* **QUOTED PASSAGE**
5. Replies to PNM's Response were timely filed by the Joint Movants, Bernalillo

County ("County"), and New Mexico Affordable Reliable Energy Alliance (NM AREA) (filing a joint reply). The Office of the New Mexico Attorney General ("Attorney General" or OAG), New Energy Economy (NEE), and the Utility Division Staff (Staff) of the Commission filed motions to file replies out of time.

  1. On March 30, 2022, the Commission issued an Order Appointing Hearing Examiners on Joint Motion for Order to Show Cause and Enforce Financing Order.
  2. The Commission's March 30 Order directed the hearing examiners expedite a Commission decision in this matter.
  3. On May 19, 2022, the Hearing Examiners presided over a public comment hearing via the Zoom videoconferencing platform.
  4. The evidentiary hearing in this matter was held on May 23-26, 2022 via the Zoom videoconferencing platform.

* **JOBS**
• A. According to the procedural history excerpt, on what dates was the evidentiary hearing held?
• B. Decide whether each statement below agrees with the procedural history excerpt: (i) The Commission issued its Order Appointing Hearing Examiners on March 30, 2022. (ii) The evidentiary hearing was held in person. (iii) Staff filed its reply on time.

* **PROVIDED MATERIAL**
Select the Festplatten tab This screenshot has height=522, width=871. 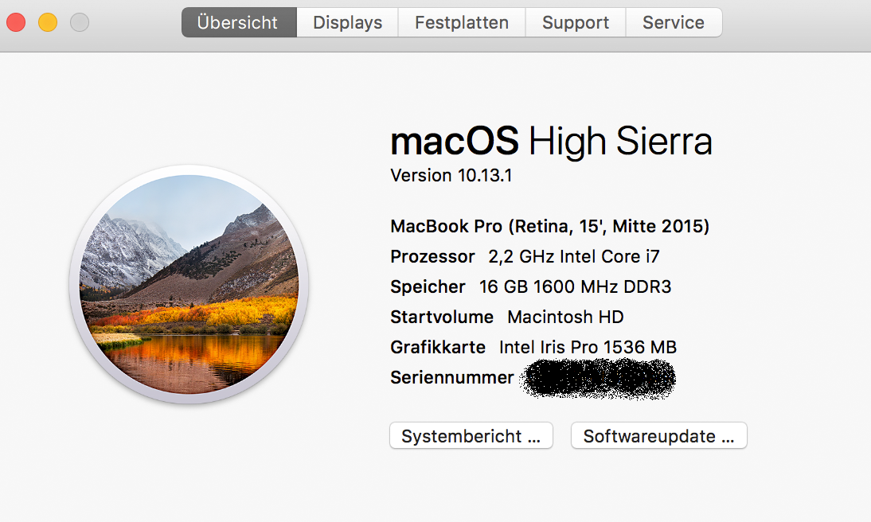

* **LIST OF SOLUTIONS**
• A. May 23-26, 2022.

• B.
(i) Yes: "On March 30, 2022, the Commission issued an Order Appointing Hearing Examiners"
(ii) No: "held on May 23-26, 2022 via the Zoom videoconferencing platform"
(iii) No: "the Utility Division Staff (Staff) of the Commission filed motions to file replies out of time"